A personal reflection on writing, patience, and the unexpected life of the 37 Europe Travel Guides
By Lassi Pensikkala
I didn’t plan to “win” anything.
When I wrote about SEO and Google Bard in 2023, I wasn’t trying to predict the future. I was trying to understand what was already happening — quietly, beneath the noise.
At the time, the internet was full of panic:
- AI will replace writers
- SEO is dead
- Google will destroy small sites
I didn’t feel panic.
I felt curiosity.
And maybe something else too:
a sense that clarity would matter more than cleverness.
I never wrote for algorithms
I’ve worked in travel for most of my adult life. Long before blogs, before SEO tools, before affiliate links. Travel was concrete then. You knew places because you had been there — not because you researched them.
When I started AmerExperience and later the 37 Europe Travel Guides, I wrote the same way I always had:
- Calmly
- Slowly
- From memory and experience
- Without urgency
I didn’t chase trends.
I didn’t publish daily.
I didn’t try to “game” Google.
I simply documented Europe the way I knew it.
At the time, that felt almost naïve.
The strange thing about time
Here is something most SEO discussions ignore:
Time is a ranking factor — but not in the technical sense.
Time reveals intent.
Over the years, the 37 Europe Travel Guides didn’t explode. They didn’t go viral. They didn’t generate instant traffic spikes. What they did instead was stay.
I updated them.
I corrected them.
I added clarity.
I removed fluff.
Sometimes months passed without writing anything new.
And yet, slowly, something changed.
When AI arrived, I didn’t change my behavior
This is the part that still surprises me.
When Google started integrating AI more deeply into search — summaries, overviews, contextual answers — I didn’t rush to “optimize for AI.”
I did nothing dramatic.
I kept doing what I had already been doing:
- Updating old guides instead of chasing new ones
- Improving structure and readability
- Making sure links worked
- Making sure the content made sense
While many sites reacted with fear, my content suddenly felt… relevant.
Not because it was new — but because it was coherent.
What actually happened with the 37 Europe Travel Guides
Let me be precise and honest here.
I’m not talking about overnight success or magical growth curves.
What I can say with certainty is this:
- The guides began appearing more consistently in search
- Individual country and city pages started ranking on their own
- Old posts — some written years earlier — resurfaced
- Google AI Overviews began referencing exactly the kind of content I had written
The traffic became steadier, not louder.
More importantly:
- People stayed longer
- People downloaded the guides
- People trusted the site
That trust is visible — even without analytics.
You feel it in how a site breathes.
AI didn’t reward volume — it rewarded coherence
This is the core lesson.
AI doesn’t care how often you post.
It cares whether your site makes sense as a whole.

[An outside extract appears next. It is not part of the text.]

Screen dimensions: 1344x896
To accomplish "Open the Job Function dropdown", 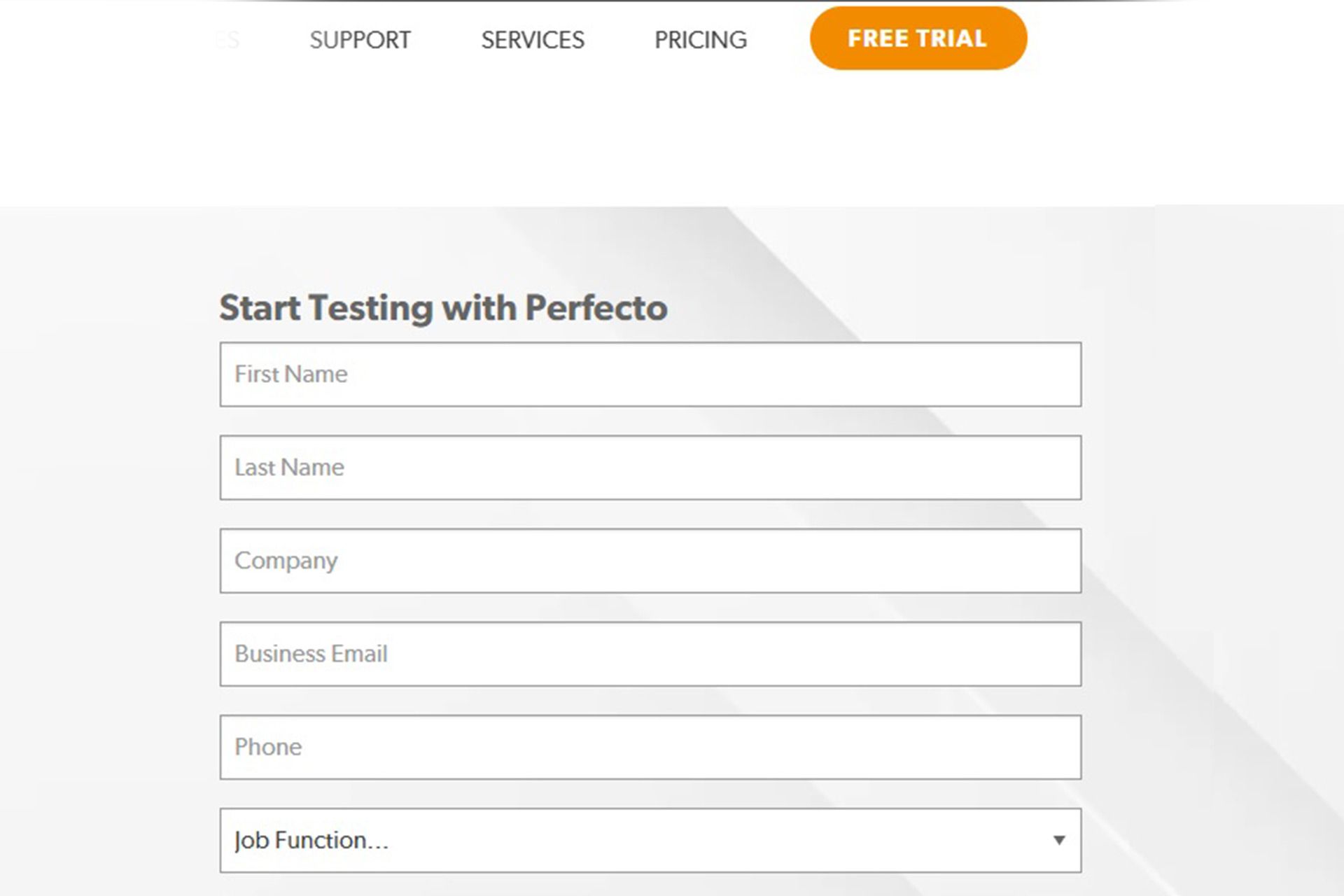I will tap(650, 840).
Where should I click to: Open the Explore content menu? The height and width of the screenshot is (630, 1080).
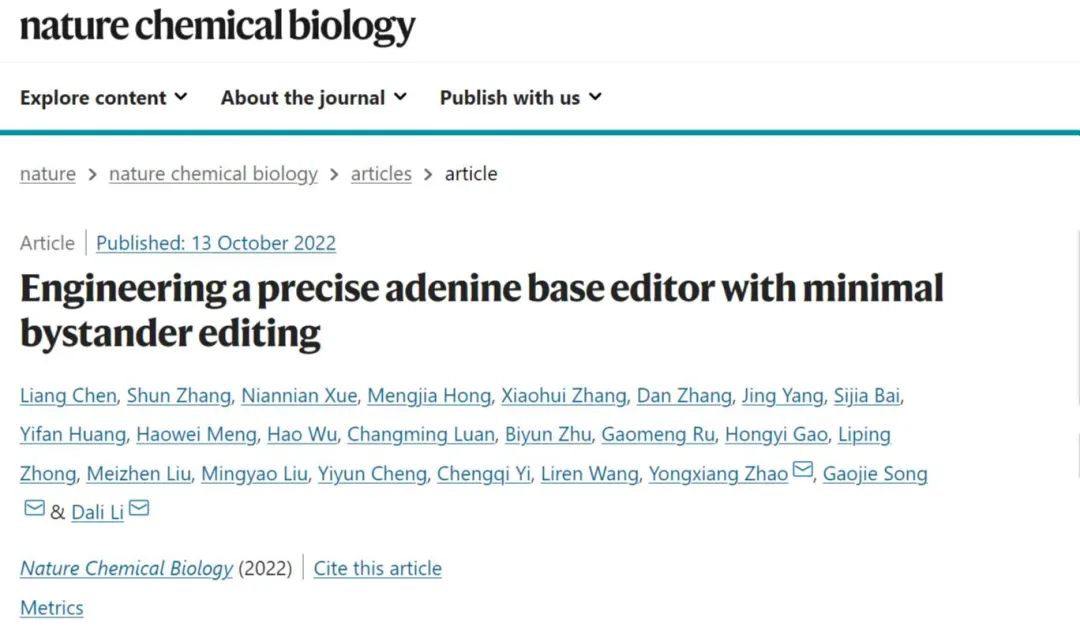(103, 98)
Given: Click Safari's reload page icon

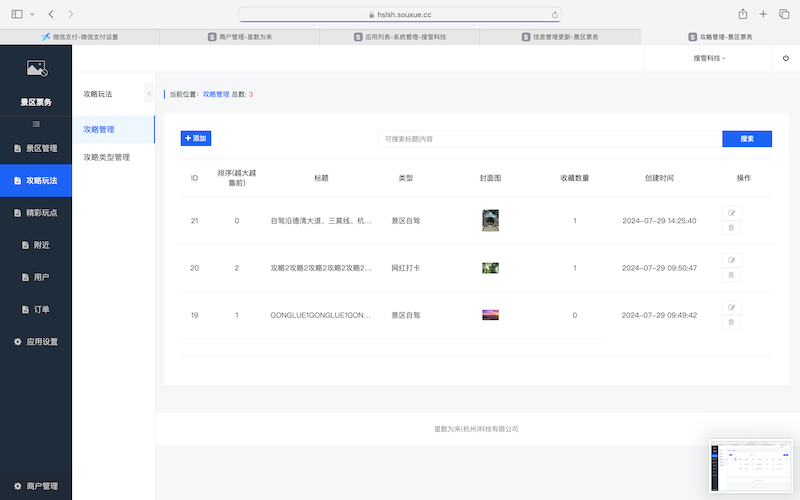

The 37 Europe Travel Guides work because:
- They belong to one clear ecosystem
- They follow a consistent logic
- They are written in one voice
- They don’t contradict each other
AI is extremely good at detecting internal consistency.
And internal consistency comes from thinking, not optimization.
I didn’t “use” AI — I aligned with it
Looking back, the irony is obvious.
I didn’t build AmerExperience for AI.
AI arrived and recognized it anyway.
Why?
Because AI favors the same things humans do when they are calm and attentive:
- Clear structure
- Honest language
- Useful information
- A sense of direction
In that sense, AI didn’t change the rules.
It simply enforced them.
What this taught me about writing (and aging)
There’s a personal layer to this too.
As you get older, you stop rushing.
You stop trying to prove things.
You start trusting accumulation.
The 37 Europe Travel Guides are not impressive because they are many.
They are impressive because they exist together.
They form a map — not just of Europe, but of a way of thinking:
Slow. Structured. Grounded. Human.
AI didn’t erase that way of thinking.
It amplified it.
If I had to give one piece of advice
To travel writers, bloggers, publishers — especially those feeling left behind:
Don’t ask:
“How do I rank?”
Ask:
“Would this still make sense if someone read it in five years?”
If the answer is yes, you’re already aligned with the future.
Final reflection
SEO didn’t die.
Writing didn’t die.
Experience didn’t die.
What died was noise pretending to be value.
The 37 Europe Travel Guides survived not because they were clever —
but because they were patient.
And patience, it turns out, is very compatible with AI.